Updated February 22, 2017 - 10:24 pm

Fight back or risk losing your livelihood.

That was the dire message delivered to fashion industry entrepreneurs and workers during a Thursday panel discussion dedicated to the Republican Party’s proposed border adjustment tax at the MAGIC show in Las Vegas.

The adjustment tax “could be your tombstone. If you don’t do something, this will happen,” said Rick Helfenbein, chief executive officer of the American Apparel & Footwear Association (AAFA), an industry lobby group.

The Republican Party is proposing to revamp the nation’s tax policies to stimulate domestic production and exports. To compensate for the budget shortfall, a greater tax burden would fall on import industries, such as clothing.

About 97 percent of apparel sold in the U.S. is imported, according to the AAFA.

American companies importing items such as jeans would be required under the border adjustment tax to add the cost of those goods to their profit when calculating their corporate income tax bill, Helfenbein said.

That could produce a situation where a company’s tax bill is greater than its profit unless the company significantly increases selling prices, he said.

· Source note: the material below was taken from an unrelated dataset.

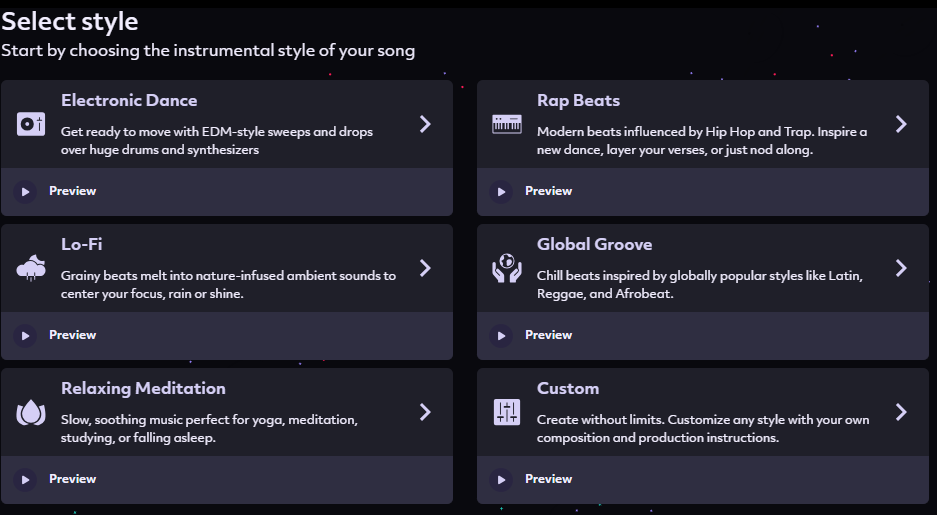Click the rain cloud icon for Lo-Fi

[x=31, y=268]
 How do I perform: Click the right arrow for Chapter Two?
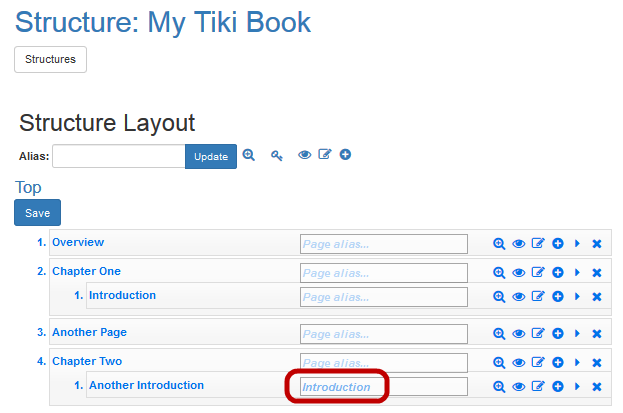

Higher prices, in return, would crimp overall demand.

Companies importing materials like cotton to produce clothing domestically would also face an increased tax bill, added Helfenbein’s colleague Stephen Lamar, executive vice president of AAFA.

“If you do this, you are going to put us out of business,” Helfenbein said he told House Speaker Paul Ryan a few weeks ago in Washington.

Several exhibitors at MAGIC, a biannual fashion trade show held at the Las Vegas Convention Center, said they and their China-based partners are concerned a new tax would lead to apparel price inflation far exceeding wage inflation.

Were the U.S. to pass such a tax, members of the World Trade Organization could file complaints against the U.S. or simply retaliate unilaterally, Lamar warned.

America doesn’t have the necessary factories or the trained workforce to make up for the impact on imports, Lamar said. It would take a generation or two for the U.S. textile industry to get to such a level, he said.

“The more we make a ruckus, the more we can change things,” Lamar told the audience, encouraging them to contact their local representatives in Congress.

The AAFA represents more than 1,000 name brands in the apparel and footwear industries, which employ 4 million people and generate $360 billion in annual sales.

MAGIC attracts 85,000 industry professionals from around the world.